Page excerpt |
How to protect yourself:

The best way to improve your human firewall, is to invest in Security Awareness Training and Testing for your staff. As nearly all social engineering attacks rely on human error to be successful, they can be avoided by providing additional cyber-hygiene guidelines to those in your practice. There are also tools you can use that provide a higher level of email security, which can safely detonate suspicious attachments in a virtual environment and provide additional protection against malware.

To further protect your firm from phishing emails, it is imperative to check your DMARC, SPF and DKIM controls are correctly configured. In doing so, you can greatly reduce the chance of your company being spoofed and the possibility of your staff, clients and supply chains being phished.

2, The continuation of hybrid working

When the pandemic hit, working practices in the legal sector changed forever. Despite being forced to work remotely, the by-product has created a more desirable model. However, this has not come without risk, forcing firms to be more reliant on IT and digital sharing of data, which is why it features as our second biggest risk in the sector. Recent reports show an increase in ransomware attacks, phishing and email modification fraud – as well as increased access to firms via third parties and providers.

How to protect yourself:

As hybrid working is here to stay, and we continue to share data, more robust security is needed to protect the integrity of endpoint devices (e.g., tablets, phones, laptops, etc). It is advisable to use an endpoint security solution that can detect threats in real-time and prevent them from infiltrating other parts of your network.

With many home workers relying on the use of Virtual Private Networks (VPNs) to access company data while remote, this can pose an additional risk and complexity to company security as the technology typically establishes connections before authenticating them. To remove unnecessary risk, we recommend implementing Zero Trust Network Access (ZTNA), which verifies all access requests based on a strict, pre-defined policy. This ensures secure and contextual access is granted only to sanctioned data for the required period of time, rendering everything else invisible. This privilege can also be extended to third parties who might need access to the network to further eliminate risk.

3, An unprepared cyber-response

The third and final threat on our list isn’t technically a threat in its own right. However, with the government urging solicitors to help stem the rising tide of ransomware payments, it is vital to ensure you have the right preparations and response in place should you unfortunately fall victim to a cyberattack. Two out of three CISOs have admitted feeling unprepared to cope with an attack, and a massive 75% of businesses were revealed to have paid the ransom demanded in 2021 – suggesting there is some room for improvement in this area.

Task list |
**a)** List the controls that the cyber-risk excerpt says should be checked for correct configuration to protect against phishing emails.
**b)** Write out the part of the cyber-risk excerpt starting at "When the pandemic" and ending at "parties and providers.".

Dataset extract |
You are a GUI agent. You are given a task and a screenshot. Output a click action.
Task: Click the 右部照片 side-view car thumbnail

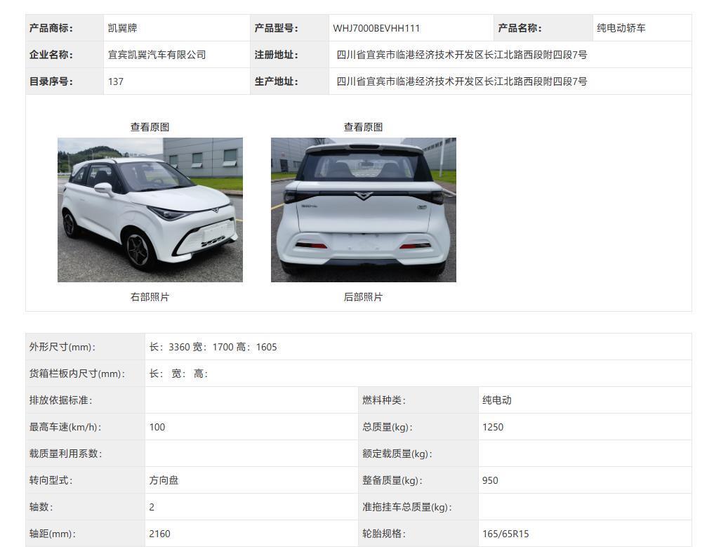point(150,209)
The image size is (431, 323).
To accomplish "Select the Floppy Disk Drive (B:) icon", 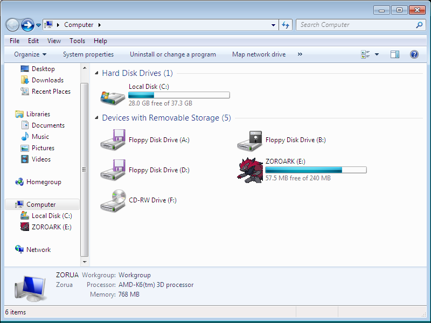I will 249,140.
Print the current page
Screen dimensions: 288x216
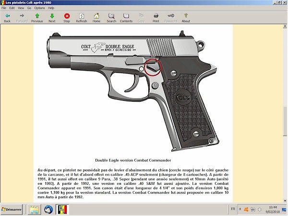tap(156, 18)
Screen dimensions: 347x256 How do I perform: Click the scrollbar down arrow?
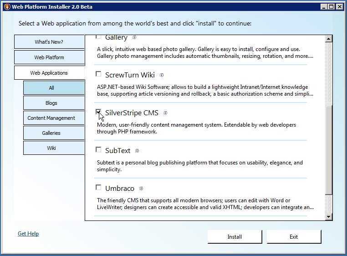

* * *

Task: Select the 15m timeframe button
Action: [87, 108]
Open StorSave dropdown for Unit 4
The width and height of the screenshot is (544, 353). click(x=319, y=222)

Results |
**a)** DMARC, SPF, DKIM

**b)**
When the pandemic hit, working practices in the legal sector changed forever. Despite being forced to work remotely, the by-product has created a more desirable model. However, this has not come without risk, forcing firms to be more reliant on IT and digital sharing of data, which is why it features as our second biggest risk in the sector. Recent reports show an increase in ransomware attacks, phishing and email modification fraud – as well as increased access to firms via third parties and providers.